Real Salt Lake: Perennial Model Buster?

If you take a look back at 2013’s expected goal differentials, probably the biggest outlier was MLS Cup runner up Real Salt Lake. Expected to score 0.08 fewer goals per game than its opponents, RSL actually scored 0.47 more goals than its opponents. That translates to a discrepancy of about 19 unexplained goals for the whole season. This year, RSL finds itself second in the Western Conference with a goal differential of a massive 0.80. However, like last year, the expected goal differential is lagging irritatingly behind at –0.77.

There are two extreme explanations for RSL’s discrepancy in observed versus expected performance, and while the truth probably lies in the middle, I think it’s valuable to start the discussion at the extremes and move in from there.

It could be that RSL plays a style and has the personnel to fool my expected goal differential statistic. Or, it could be that RSL is one lucky son of a bitch. Or XI lucky sons of bitches. Whatever.

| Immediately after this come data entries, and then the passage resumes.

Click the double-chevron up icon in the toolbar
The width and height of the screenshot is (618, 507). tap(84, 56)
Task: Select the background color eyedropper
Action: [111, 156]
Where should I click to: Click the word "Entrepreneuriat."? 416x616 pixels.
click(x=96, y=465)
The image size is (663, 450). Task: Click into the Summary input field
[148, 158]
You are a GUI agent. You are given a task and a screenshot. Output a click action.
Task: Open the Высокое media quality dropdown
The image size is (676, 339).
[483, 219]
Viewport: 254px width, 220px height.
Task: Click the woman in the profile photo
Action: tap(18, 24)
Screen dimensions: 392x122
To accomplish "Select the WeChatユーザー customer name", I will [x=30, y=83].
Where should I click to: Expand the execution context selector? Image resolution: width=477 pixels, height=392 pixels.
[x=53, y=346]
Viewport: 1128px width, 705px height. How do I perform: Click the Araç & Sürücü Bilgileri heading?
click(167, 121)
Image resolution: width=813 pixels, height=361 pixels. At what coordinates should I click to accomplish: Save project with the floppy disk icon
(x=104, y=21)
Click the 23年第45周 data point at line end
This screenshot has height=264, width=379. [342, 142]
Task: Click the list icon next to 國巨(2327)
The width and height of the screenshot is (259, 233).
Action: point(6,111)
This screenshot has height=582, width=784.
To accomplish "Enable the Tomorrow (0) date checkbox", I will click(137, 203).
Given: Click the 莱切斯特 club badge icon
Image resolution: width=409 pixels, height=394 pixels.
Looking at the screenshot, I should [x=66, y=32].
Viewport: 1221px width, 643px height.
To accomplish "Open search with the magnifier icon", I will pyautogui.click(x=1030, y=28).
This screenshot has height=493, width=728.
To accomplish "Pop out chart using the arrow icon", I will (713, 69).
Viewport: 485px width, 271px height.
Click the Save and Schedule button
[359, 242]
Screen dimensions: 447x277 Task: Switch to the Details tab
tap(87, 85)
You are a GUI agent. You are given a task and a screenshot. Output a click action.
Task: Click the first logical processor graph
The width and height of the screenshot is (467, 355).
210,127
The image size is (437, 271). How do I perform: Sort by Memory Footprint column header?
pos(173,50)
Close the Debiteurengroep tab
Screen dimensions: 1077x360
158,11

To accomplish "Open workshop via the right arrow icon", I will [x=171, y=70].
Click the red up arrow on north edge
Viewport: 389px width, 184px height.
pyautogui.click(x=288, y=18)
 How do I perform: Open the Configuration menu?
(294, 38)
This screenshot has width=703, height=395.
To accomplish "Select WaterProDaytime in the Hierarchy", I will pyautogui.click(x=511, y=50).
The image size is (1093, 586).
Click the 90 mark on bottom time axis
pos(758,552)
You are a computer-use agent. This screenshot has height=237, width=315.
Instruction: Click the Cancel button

Here are some ways that a team could fool expected goal differential:

  1. It could have the best fucking goalkeeper in the league.
  2. It could have players that simply finish better than the league average clip in each defined shot type.
  3. It could have defenders that make shots harder than they appear to be in each defined shot type–perhaps by forcing attackers onto their weak feet, or punching attackers in the balls whilst winding up.
  4. That’s about it.

We know are pretty sure that RSL does indeed have the best goalkeeper in the league, and Will and I estimated Nick Rimando’s value at anywhere between about six and eight goals above average* during the 2013 season. That makes up a sizable chunk of the discrepancy, but still leaves at least half unaccounted for.

The finishing  ability conversation is still a controversial one, but that’s where we’re likely to see the rest of the difference. RSL scored 56 goals (off their own bodies rather than those of their opponents), but were only expected to score about 44. That 12-goal difference can be conveniently explained by their five top scorers–Alvaro Saborio, Javier Morales, Ned Grabavoy, Olmes Garcia, and Robbie Findley–who scored 36 goals between them while taking shots valued at 25.8 goals. (see: Individual Expected Goals, and yes it’s biased to look at just the top five goal scorers, but read on.)

Here’s the catch, though. Using the sample of 28 players that recorded at least 50 shots last season and at least 5 shots this season, the correlation coefficient for the goals above expectation statistic is –0.43. It’s negative. Basically, players that were good last year have been bad this year, and players that were bad last year have been good this year. That comes with some caveats–and if the correlation stays negative then that is a topic fit for another whole series of posts–but for our purposes here it suggests that finishing isn’t stable, and thus finishing isn’t really a reliable skill. The fact that RSL players have finished well for the last 14 months means very little for how they will finish in the future.

Since I said there was a third way to fool expected goal differential–defense. I should point out that once we account for Rimando, RSL’s defense allowed about as many goals as expected. Thus the primary culprits of RSL’s ability to outperform expected goal differential have been Nick Rimando and its top five scorers. So now we can move on to the explanation on the other extreme, luck.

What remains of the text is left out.